## [GOAL]
Could you duplicate the listing lines verbatim, starting with the line that contains "Select the YOUR CHOICE circle icon" and going on through the line that contains "click(x=84, y=990)"?

## [SUPPLIED RECORDS]
+ + + + + + +

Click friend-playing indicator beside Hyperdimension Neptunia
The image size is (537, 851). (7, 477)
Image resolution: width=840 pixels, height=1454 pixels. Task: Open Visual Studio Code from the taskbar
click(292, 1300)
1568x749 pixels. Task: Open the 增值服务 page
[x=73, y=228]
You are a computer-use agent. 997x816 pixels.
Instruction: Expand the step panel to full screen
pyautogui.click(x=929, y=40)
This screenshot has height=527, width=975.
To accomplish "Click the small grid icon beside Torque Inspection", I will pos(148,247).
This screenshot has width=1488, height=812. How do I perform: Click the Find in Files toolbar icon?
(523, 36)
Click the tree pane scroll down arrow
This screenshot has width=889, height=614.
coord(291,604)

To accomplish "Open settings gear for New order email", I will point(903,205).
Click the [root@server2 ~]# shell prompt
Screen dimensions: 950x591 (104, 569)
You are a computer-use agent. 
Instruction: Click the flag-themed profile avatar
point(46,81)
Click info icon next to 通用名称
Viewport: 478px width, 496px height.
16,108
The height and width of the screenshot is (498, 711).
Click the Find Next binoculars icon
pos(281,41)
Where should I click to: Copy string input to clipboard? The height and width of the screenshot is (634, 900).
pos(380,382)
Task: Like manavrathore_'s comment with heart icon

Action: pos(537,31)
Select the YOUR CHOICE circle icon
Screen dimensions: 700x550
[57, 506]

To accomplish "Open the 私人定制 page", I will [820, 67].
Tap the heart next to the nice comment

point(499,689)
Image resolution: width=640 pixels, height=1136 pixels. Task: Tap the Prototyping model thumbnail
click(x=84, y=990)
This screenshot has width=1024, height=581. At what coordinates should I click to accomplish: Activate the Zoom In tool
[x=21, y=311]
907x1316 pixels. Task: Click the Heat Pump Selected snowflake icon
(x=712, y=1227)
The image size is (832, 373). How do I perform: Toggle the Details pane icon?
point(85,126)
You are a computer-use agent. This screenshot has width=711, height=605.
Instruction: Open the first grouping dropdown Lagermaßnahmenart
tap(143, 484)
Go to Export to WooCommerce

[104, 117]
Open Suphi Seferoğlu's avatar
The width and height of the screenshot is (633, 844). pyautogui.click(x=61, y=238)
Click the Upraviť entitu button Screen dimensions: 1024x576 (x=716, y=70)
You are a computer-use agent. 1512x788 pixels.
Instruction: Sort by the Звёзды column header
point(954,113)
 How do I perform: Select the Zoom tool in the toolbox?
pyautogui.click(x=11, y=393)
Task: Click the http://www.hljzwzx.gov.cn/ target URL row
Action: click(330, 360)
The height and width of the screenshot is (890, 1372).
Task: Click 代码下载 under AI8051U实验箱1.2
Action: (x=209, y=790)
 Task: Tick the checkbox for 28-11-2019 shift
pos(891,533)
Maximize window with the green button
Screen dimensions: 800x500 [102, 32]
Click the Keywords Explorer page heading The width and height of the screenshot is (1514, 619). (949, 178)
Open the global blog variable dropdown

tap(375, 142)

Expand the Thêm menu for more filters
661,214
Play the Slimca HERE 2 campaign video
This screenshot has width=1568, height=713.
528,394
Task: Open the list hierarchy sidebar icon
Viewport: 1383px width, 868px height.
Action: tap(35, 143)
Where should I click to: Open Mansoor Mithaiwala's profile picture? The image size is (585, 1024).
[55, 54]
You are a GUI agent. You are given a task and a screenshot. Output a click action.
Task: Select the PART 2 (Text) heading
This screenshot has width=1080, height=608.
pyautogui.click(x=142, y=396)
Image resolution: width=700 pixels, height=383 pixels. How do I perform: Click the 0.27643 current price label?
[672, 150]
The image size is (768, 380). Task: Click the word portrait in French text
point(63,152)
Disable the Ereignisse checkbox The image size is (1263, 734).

+ + + + + + +

## [OUTPUT OF THE EXERCISE]
Select the YOUR CHOICE circle icon
Screen dimensions: 700x550
[57, 506]

To accomplish "Open the 私人定制 page", I will [820, 67].
Tap the heart next to the nice comment

point(499,689)
Image resolution: width=640 pixels, height=1136 pixels. Task: Tap the Prototyping model thumbnail
click(x=84, y=990)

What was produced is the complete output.